§ TO BE DONE
Rewrite all the items below, substituting "Where should I click to accomplish" for every occurrence of "At what coordinates should I click to accomplish" and leaving everything else unchanged.
═════ EXERCISE INPUTS ═════
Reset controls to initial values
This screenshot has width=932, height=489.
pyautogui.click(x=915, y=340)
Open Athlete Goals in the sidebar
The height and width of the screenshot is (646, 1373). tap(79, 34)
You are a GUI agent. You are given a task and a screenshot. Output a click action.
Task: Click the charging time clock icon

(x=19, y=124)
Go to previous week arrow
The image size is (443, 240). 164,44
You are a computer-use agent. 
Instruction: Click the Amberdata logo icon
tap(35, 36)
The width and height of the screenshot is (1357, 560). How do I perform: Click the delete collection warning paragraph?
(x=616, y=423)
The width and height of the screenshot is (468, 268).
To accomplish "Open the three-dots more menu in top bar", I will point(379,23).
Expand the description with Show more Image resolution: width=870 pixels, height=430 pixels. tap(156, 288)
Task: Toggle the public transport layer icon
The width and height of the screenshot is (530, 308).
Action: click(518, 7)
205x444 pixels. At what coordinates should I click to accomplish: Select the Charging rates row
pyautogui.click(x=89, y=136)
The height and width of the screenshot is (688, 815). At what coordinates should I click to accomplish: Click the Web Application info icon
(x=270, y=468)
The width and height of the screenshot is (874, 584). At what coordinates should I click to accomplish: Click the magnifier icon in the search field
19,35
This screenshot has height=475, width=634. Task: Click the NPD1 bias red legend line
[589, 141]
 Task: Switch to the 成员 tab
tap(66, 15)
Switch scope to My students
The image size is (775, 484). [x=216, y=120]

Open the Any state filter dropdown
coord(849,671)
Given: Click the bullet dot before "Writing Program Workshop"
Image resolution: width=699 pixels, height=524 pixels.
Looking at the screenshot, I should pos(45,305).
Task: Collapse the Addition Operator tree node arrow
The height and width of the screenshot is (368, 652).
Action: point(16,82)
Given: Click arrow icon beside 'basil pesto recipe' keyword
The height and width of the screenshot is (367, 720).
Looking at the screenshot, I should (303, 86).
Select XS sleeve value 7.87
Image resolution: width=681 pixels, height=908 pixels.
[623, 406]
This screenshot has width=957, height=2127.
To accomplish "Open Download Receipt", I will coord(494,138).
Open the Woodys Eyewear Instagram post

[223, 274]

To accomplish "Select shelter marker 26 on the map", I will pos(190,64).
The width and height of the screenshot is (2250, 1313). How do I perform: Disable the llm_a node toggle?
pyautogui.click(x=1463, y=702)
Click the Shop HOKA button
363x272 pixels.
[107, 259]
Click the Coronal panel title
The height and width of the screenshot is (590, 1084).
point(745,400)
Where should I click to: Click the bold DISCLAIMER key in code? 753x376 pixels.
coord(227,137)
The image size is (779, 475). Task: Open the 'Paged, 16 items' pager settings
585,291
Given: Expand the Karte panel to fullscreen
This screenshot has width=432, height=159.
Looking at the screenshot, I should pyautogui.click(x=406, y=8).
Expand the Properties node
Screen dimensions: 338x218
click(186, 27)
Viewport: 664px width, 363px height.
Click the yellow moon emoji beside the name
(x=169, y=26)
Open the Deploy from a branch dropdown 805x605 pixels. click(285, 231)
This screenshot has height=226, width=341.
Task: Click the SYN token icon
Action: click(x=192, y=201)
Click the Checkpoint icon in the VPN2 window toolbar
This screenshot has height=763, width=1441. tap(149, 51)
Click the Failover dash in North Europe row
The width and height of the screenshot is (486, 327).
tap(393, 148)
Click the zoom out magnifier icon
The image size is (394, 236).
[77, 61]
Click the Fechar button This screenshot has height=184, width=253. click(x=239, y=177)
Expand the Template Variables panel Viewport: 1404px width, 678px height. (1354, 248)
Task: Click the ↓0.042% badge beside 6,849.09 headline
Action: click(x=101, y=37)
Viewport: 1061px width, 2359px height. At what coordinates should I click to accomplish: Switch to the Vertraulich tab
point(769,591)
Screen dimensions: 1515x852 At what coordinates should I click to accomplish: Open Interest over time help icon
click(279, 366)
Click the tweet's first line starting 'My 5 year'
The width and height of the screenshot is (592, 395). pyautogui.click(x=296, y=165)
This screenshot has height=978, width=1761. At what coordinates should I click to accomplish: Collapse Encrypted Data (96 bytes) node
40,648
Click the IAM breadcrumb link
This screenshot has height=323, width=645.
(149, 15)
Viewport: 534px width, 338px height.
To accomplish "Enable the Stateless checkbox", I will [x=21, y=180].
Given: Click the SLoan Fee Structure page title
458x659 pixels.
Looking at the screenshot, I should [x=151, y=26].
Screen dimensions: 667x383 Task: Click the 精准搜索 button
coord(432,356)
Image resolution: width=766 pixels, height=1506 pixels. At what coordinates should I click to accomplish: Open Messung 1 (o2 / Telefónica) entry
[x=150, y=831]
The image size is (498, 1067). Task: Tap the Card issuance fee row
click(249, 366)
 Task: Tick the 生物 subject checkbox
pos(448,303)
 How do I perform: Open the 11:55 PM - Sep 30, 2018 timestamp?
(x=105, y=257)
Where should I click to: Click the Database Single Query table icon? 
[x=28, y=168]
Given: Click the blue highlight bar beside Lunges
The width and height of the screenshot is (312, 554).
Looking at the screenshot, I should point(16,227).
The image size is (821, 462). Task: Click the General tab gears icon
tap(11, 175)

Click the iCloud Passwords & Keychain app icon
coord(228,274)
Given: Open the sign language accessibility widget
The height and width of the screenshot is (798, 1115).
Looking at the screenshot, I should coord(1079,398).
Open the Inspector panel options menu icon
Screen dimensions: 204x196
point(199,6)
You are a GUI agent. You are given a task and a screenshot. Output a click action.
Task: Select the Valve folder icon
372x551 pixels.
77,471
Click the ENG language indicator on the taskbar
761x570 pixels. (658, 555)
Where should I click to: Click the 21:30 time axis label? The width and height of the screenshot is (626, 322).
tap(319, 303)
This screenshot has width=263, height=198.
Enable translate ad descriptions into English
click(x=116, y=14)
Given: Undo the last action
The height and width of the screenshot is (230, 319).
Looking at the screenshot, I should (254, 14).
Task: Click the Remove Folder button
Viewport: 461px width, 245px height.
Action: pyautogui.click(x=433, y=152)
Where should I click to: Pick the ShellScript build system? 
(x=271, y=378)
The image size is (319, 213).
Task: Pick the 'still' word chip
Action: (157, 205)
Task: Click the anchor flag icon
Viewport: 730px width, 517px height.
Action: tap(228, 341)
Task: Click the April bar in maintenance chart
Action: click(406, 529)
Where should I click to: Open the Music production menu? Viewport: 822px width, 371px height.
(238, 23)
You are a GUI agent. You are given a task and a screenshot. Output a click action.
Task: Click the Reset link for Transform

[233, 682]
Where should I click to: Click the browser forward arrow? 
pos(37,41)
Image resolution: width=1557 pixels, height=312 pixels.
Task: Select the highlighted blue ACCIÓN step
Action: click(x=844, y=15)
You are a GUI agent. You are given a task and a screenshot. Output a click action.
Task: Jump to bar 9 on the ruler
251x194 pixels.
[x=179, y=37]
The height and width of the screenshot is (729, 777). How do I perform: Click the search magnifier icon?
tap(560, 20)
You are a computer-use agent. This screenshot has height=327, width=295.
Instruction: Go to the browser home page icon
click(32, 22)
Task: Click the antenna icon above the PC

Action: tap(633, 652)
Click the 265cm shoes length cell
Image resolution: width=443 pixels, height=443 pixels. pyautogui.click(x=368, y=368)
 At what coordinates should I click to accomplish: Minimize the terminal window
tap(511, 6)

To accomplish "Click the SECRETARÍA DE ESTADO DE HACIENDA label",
═════
§ RESULT BELOW
Reset controls to initial values
This screenshot has width=932, height=489.
pyautogui.click(x=915, y=340)
Open Athlete Goals in the sidebar
The height and width of the screenshot is (646, 1373). tap(79, 34)
You are a GUI agent. You are given a task and a screenshot. Output a click action.
Task: Click the charging time clock icon

(x=19, y=124)
Go to previous week arrow
The image size is (443, 240). 164,44
You are a computer-use agent. 
Instruction: Click the Amberdata logo icon
tap(35, 36)
The width and height of the screenshot is (1357, 560). How do I perform: Click the delete collection warning paragraph?
(x=616, y=423)
The width and height of the screenshot is (468, 268).
To accomplish "Open the three-dots more menu in top bar", I will point(379,23).
Expand the description with Show more Image resolution: width=870 pixels, height=430 pixels. tap(156, 288)
Task: Toggle the public transport layer icon
The width and height of the screenshot is (530, 308).
Action: click(518, 7)
205x444 pixels. Where should I click to accomplish: Select the Charging rates row
pyautogui.click(x=89, y=136)
The height and width of the screenshot is (688, 815). Where should I click to accomplish: Click the Web Application info icon
(x=270, y=468)
The width and height of the screenshot is (874, 584). Where should I click to accomplish: Click the magnifier icon in the search field
19,35
This screenshot has height=475, width=634. Task: Click the NPD1 bias red legend line
[589, 141]
 Task: Switch to the 成员 tab
tap(66, 15)
Switch scope to My students
The image size is (775, 484). [x=216, y=120]

Open the Any state filter dropdown
coord(849,671)
Given: Click the bullet dot before "Writing Program Workshop"
Image resolution: width=699 pixels, height=524 pixels.
Looking at the screenshot, I should pos(45,305).
Task: Collapse the Addition Operator tree node arrow
The height and width of the screenshot is (368, 652).
Action: point(16,82)
Given: Click arrow icon beside 'basil pesto recipe' keyword
The height and width of the screenshot is (367, 720).
Looking at the screenshot, I should (303, 86).
Select XS sleeve value 7.87
Image resolution: width=681 pixels, height=908 pixels.
[623, 406]
This screenshot has width=957, height=2127.
To accomplish "Open Download Receipt", I will coord(494,138).
Open the Woodys Eyewear Instagram post

[223, 274]

To accomplish "Select shelter marker 26 on the map", I will pos(190,64).
The width and height of the screenshot is (2250, 1313). How do I perform: Disable the llm_a node toggle?
pyautogui.click(x=1463, y=702)
Click the Shop HOKA button
363x272 pixels.
[107, 259]
Click the Coronal panel title
The height and width of the screenshot is (590, 1084).
point(745,400)
Where should I click to: Click the bold DISCLAIMER key in code? 753x376 pixels.
coord(227,137)
The image size is (779, 475). Task: Open the 'Paged, 16 items' pager settings
585,291
Given: Expand the Karte panel to fullscreen
This screenshot has width=432, height=159.
Looking at the screenshot, I should pyautogui.click(x=406, y=8).
Expand the Properties node
Screen dimensions: 338x218
click(186, 27)
Viewport: 664px width, 363px height.
Click the yellow moon emoji beside the name
(x=169, y=26)
Open the Deploy from a branch dropdown 805x605 pixels. click(285, 231)
This screenshot has height=226, width=341.
Task: Click the SYN token icon
Action: click(x=192, y=201)
Click the Checkpoint icon in the VPN2 window toolbar
This screenshot has height=763, width=1441. tap(149, 51)
Click the Failover dash in North Europe row
The width and height of the screenshot is (486, 327).
tap(393, 148)
Click the zoom out magnifier icon
The image size is (394, 236).
[77, 61]
Click the Fechar button This screenshot has height=184, width=253. click(x=239, y=177)
Expand the Template Variables panel Viewport: 1404px width, 678px height. (1354, 248)
Task: Click the ↓0.042% badge beside 6,849.09 headline
Action: click(x=101, y=37)
Viewport: 1061px width, 2359px height. Where should I click to accomplish: Switch to the Vertraulich tab
point(769,591)
Screen dimensions: 1515x852 Where should I click to accomplish: Open Interest over time help icon
click(279, 366)
Click the tweet's first line starting 'My 5 year'
The width and height of the screenshot is (592, 395). pyautogui.click(x=296, y=165)
This screenshot has height=978, width=1761. Where should I click to accomplish: Collapse Encrypted Data (96 bytes) node
40,648
Click the IAM breadcrumb link
This screenshot has height=323, width=645.
(149, 15)
Viewport: 534px width, 338px height.
To accomplish "Enable the Stateless checkbox", I will [x=21, y=180].
Given: Click the SLoan Fee Structure page title
458x659 pixels.
Looking at the screenshot, I should [x=151, y=26].
Screen dimensions: 667x383 Task: Click the 精准搜索 button
coord(432,356)
Image resolution: width=766 pixels, height=1506 pixels. Where should I click to accomplish: Open Messung 1 (o2 / Telefónica) entry
[x=150, y=831]
The image size is (498, 1067). Task: Tap the Card issuance fee row
click(249, 366)
 Task: Tick the 生物 subject checkbox
pos(448,303)
 How do I perform: Open the 11:55 PM - Sep 30, 2018 timestamp?
(x=105, y=257)
Where should I click to: Click the Database Single Query table icon? 
[x=28, y=168]
Given: Click the blue highlight bar beside Lunges
The width and height of the screenshot is (312, 554).
Looking at the screenshot, I should point(16,227).
The image size is (821, 462). Task: Click the General tab gears icon
tap(11, 175)

Click the iCloud Passwords & Keychain app icon
coord(228,274)
Given: Open the sign language accessibility widget
The height and width of the screenshot is (798, 1115).
Looking at the screenshot, I should coord(1079,398).
Open the Inspector panel options menu icon
Screen dimensions: 204x196
point(199,6)
You are a GUI agent. You are given a task and a screenshot. Output a click action.
Task: Select the Valve folder icon
372x551 pixels.
77,471
Click the ENG language indicator on the taskbar
761x570 pixels. (658, 555)
Where should I click to: Click the 21:30 time axis label? The width and height of the screenshot is (626, 322).
tap(319, 303)
This screenshot has width=263, height=198.
Enable translate ad descriptions into English
click(x=116, y=14)
Given: Undo the last action
The height and width of the screenshot is (230, 319).
Looking at the screenshot, I should (254, 14).
Task: Click the Remove Folder button
Viewport: 461px width, 245px height.
Action: pyautogui.click(x=433, y=152)
Where should I click to: Pick the ShellScript build system? 
(x=271, y=378)
The image size is (319, 213).
Task: Pick the 'still' word chip
Action: (157, 205)
Task: Click the anchor flag icon
Viewport: 730px width, 517px height.
Action: tap(228, 341)
Task: Click the April bar in maintenance chart
Action: click(406, 529)
Where should I click to: Open the Music production menu? Viewport: 822px width, 371px height.
(238, 23)
You are a GUI agent. You are given a task and a screenshot. Output a click action.
Task: Click the Reset link for Transform

[233, 682]
Where should I click to: Click the browser forward arrow? 
pos(37,41)
Image resolution: width=1557 pixels, height=312 pixels.
Task: Select the highlighted blue ACCIÓN step
Action: click(x=844, y=15)
You are a GUI agent. You are given a task and a screenshot. Output a click action.
Task: Jump to bar 9 on the ruler
251x194 pixels.
[x=179, y=37]
The height and width of the screenshot is (729, 777). How do I perform: Click the search magnifier icon?
tap(560, 20)
You are a computer-use agent. This screenshot has height=327, width=295.
Instruction: Go to the browser home page icon
click(32, 22)
Task: Click the antenna icon above the PC

Action: tap(633, 652)
Click the 265cm shoes length cell
Image resolution: width=443 pixels, height=443 pixels. pyautogui.click(x=368, y=368)
 Where should I click to accomplish: Minimize the terminal window
tap(511, 6)

To accomplish "Click the SECRETARÍA DE ESTADO DE HACIENDA label",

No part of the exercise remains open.